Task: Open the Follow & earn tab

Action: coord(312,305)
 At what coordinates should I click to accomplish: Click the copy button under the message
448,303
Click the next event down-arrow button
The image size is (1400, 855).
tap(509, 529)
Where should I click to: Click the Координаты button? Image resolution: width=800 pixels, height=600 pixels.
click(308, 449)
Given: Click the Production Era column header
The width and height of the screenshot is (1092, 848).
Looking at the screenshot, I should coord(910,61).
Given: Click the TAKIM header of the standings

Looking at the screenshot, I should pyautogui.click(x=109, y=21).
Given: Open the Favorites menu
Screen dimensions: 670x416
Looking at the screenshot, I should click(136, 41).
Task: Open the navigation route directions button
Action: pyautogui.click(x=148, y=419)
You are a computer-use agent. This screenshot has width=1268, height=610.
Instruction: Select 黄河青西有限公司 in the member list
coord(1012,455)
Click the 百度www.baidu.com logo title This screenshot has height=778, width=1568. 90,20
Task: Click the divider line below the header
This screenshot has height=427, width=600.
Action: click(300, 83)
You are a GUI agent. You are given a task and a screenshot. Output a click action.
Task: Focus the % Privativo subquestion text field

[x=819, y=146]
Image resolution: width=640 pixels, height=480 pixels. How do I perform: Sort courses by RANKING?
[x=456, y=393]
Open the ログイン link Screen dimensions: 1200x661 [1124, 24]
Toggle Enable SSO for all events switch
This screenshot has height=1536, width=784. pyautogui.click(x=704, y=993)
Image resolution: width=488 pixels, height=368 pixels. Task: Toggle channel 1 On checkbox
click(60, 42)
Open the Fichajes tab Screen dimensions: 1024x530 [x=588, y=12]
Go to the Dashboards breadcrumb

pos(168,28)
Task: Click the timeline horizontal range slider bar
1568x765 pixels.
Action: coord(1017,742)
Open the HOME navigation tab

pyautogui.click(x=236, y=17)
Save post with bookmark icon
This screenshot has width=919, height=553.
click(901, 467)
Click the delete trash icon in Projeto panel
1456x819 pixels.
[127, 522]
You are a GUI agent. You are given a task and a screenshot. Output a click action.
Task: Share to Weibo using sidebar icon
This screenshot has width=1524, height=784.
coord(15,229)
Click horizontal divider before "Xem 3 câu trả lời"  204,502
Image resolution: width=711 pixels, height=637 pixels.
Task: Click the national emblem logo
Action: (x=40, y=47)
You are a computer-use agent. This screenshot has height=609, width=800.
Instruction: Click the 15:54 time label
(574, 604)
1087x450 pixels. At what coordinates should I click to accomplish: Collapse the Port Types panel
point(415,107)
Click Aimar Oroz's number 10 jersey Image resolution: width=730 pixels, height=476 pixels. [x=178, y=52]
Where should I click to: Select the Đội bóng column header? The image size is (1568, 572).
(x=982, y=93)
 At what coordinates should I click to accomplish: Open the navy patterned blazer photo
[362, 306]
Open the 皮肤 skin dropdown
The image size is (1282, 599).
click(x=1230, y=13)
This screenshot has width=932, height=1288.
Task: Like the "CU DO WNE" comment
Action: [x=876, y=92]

What to do » An exact copy of the entries from the line containing "Where should I click to: Select" through the last line is the expected answer.

Exercise answer »
Where should I click to: Select the Đội bóng column header? The image size is (1568, 572).
(x=982, y=93)
 At what coordinates should I click to accomplish: Open the navy patterned blazer photo
[362, 306]
Open the 皮肤 skin dropdown
The image size is (1282, 599).
click(x=1230, y=13)
This screenshot has width=932, height=1288.
Task: Like the "CU DO WNE" comment
Action: [x=876, y=92]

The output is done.